Вам также понадобятся высококачественные метаданные, чтобы получить какое-либо значение из матрицы данных. Каковы были биологические условия и источники, из которых были получены образцы? Каким генам соответствуют зонды на конкретном используемом массиве? (Обратите внимание, что 9890_at - это «идентификатор набора зондов», уникальный идентификатор молекулярного зонда определенной конструкции последовательности, который затем необходимо сопоставить с геном, разные зонды для одного и того же гена не дадут абсолютно одинаковый ответ.)
Таким образом, общедоступные базы данных микромассивов предоставляют много дополнительной информации в дополнение к обработанной матрице данных. В дополнение к GEO , который уже был упомянут, я бы порекомендовал ArrayExpress , который, по моему мнению, имеет лучший интерфейс поиска.

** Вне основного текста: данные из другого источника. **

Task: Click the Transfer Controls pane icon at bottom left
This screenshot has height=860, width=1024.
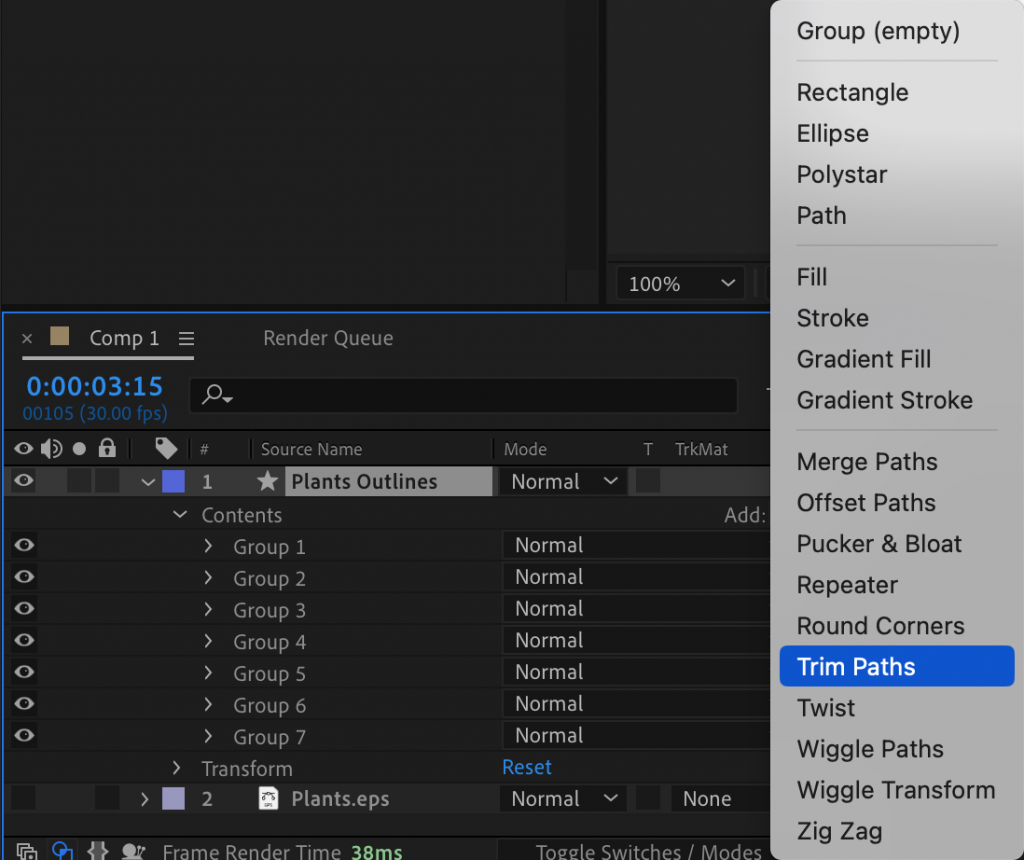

Инструментом выбора для работы с данными микрочипов для многих является биокондуктор набор программного обеспечения для языка статистического программирования R .

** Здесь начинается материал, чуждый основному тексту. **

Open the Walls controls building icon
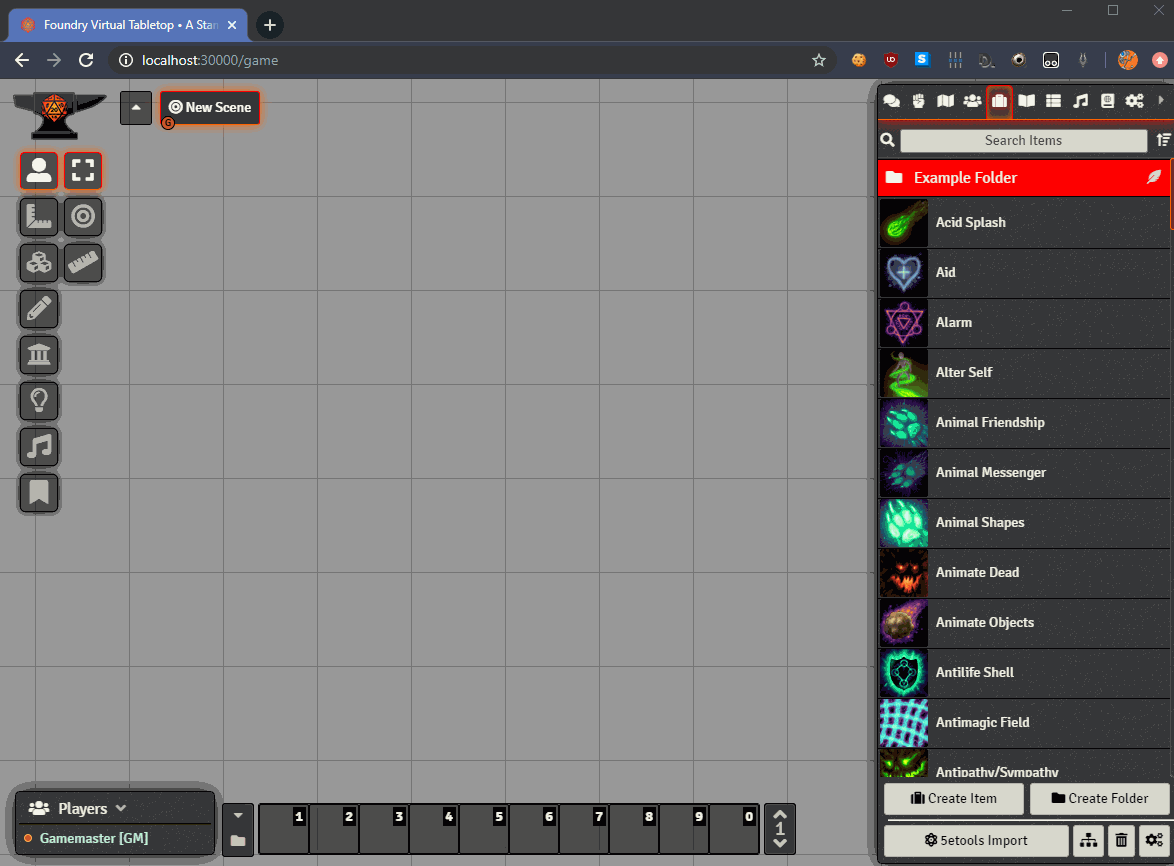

Bioconductor предоставляет API для загрузки необработанных данных с сопутствующими метаданными из обоих репозиториев, см. биокомплекс GEO и биокомплекс ArrayExpress .
Оба пакета, как и большинство программных продуктов для биокондуктора, поставляются с отличными «виньетками», которые представляют программное обеспечение:
GEO bioc виньетка и
Arrayexpress bioc виньетка
Эти виньетки также должны давать вам примеры получения необработанных данных и получения "Esets" (наборов выражений) из необработанных данных. В этот момент вы можете получить доступ к матрице экспрессии гена в объекте Eset биокондуктора, и у вас есть объект и API для опроса необходимых метаданных.
Обратите внимание, что существуют разные типы микрочипов. Я бы порекомендовал начать с данных из массивов Affymetrix, поскольку они, вероятно, имеют самые простые API анализа.